(Records excerpted from a collection)
^^^^^^^^
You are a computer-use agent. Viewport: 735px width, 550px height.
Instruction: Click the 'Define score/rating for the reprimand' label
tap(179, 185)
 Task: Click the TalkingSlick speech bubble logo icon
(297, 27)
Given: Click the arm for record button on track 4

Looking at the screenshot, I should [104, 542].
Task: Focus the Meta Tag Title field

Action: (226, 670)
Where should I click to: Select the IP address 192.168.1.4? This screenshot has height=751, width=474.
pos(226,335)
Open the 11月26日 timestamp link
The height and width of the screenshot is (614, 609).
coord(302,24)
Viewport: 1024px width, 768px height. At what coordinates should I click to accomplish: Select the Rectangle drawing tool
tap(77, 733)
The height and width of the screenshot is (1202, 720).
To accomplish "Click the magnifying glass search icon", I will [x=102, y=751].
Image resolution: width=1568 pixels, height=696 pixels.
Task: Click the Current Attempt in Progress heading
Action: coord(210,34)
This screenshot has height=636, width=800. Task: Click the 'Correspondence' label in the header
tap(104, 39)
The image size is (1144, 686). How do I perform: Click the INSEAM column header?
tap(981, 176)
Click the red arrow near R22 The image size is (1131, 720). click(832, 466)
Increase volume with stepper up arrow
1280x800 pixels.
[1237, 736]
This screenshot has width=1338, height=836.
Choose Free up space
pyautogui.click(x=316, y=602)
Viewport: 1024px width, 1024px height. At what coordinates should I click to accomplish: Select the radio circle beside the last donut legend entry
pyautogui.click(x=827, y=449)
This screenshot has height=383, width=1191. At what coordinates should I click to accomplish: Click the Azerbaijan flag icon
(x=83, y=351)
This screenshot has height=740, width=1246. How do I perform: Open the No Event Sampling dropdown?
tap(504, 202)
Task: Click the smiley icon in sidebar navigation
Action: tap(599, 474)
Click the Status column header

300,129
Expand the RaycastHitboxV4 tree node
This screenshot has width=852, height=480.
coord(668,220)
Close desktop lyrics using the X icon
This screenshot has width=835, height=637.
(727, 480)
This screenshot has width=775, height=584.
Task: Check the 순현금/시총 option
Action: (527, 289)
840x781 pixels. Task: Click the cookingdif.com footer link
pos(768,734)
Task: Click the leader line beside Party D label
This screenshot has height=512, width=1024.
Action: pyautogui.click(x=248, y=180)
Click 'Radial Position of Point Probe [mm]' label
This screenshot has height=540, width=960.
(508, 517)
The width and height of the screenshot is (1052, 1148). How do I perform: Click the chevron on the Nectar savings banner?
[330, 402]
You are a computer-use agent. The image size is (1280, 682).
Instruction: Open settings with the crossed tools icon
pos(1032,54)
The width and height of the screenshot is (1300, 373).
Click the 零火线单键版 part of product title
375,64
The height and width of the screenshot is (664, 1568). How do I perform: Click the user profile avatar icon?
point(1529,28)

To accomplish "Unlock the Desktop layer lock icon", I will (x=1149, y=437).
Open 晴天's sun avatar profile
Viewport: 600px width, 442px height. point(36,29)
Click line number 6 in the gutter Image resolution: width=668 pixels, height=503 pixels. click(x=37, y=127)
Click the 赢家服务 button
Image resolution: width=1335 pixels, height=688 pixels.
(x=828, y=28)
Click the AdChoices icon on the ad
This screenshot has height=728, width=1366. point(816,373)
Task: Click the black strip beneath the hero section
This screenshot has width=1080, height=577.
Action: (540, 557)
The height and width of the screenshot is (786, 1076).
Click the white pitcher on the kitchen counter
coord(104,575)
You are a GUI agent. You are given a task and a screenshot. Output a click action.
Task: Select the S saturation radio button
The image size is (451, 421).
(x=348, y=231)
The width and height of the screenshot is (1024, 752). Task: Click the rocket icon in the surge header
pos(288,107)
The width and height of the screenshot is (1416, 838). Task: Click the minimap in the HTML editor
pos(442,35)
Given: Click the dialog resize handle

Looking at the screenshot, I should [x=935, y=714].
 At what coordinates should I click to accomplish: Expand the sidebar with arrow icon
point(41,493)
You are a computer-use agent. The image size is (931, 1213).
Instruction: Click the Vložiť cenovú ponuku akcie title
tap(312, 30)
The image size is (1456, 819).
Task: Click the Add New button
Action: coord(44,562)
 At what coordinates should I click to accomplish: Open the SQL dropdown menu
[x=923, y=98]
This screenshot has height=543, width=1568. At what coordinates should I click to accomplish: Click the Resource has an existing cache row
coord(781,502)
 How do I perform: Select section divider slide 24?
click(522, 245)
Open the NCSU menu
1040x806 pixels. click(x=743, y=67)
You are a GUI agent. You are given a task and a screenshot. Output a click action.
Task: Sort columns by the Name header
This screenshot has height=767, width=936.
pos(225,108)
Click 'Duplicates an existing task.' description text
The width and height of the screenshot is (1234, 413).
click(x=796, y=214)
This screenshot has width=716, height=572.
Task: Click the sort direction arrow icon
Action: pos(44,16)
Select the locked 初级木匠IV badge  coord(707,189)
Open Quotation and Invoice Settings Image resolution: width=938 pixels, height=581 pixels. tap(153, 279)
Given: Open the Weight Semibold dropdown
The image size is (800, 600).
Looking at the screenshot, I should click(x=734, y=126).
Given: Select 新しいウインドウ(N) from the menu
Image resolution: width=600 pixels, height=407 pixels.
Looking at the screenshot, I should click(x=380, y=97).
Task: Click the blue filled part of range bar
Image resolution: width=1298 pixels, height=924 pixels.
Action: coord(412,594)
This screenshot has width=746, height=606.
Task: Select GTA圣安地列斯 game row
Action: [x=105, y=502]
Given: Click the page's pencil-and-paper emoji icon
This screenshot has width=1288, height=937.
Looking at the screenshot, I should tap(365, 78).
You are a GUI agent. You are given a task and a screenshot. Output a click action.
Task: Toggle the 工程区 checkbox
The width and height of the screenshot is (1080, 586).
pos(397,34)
^^^^^^^^
Your objective =
Every line from the one containing "Image resolution: width=600" to the close of the records must be reproduced exactly. Include both ends and nothing more.

Answer to this problem =
Image resolution: width=600 pixels, height=407 pixels.
Looking at the screenshot, I should click(x=380, y=97).
Task: Click the blue filled part of range bar
Image resolution: width=1298 pixels, height=924 pixels.
Action: coord(412,594)
This screenshot has width=746, height=606.
Task: Select GTA圣安地列斯 game row
Action: [x=105, y=502]
Given: Click the page's pencil-and-paper emoji icon
This screenshot has width=1288, height=937.
Looking at the screenshot, I should tap(365, 78).
You are a GUI agent. You are given a task and a screenshot. Output a click action.
Task: Toggle the 工程区 checkbox
The width and height of the screenshot is (1080, 586).
pos(397,34)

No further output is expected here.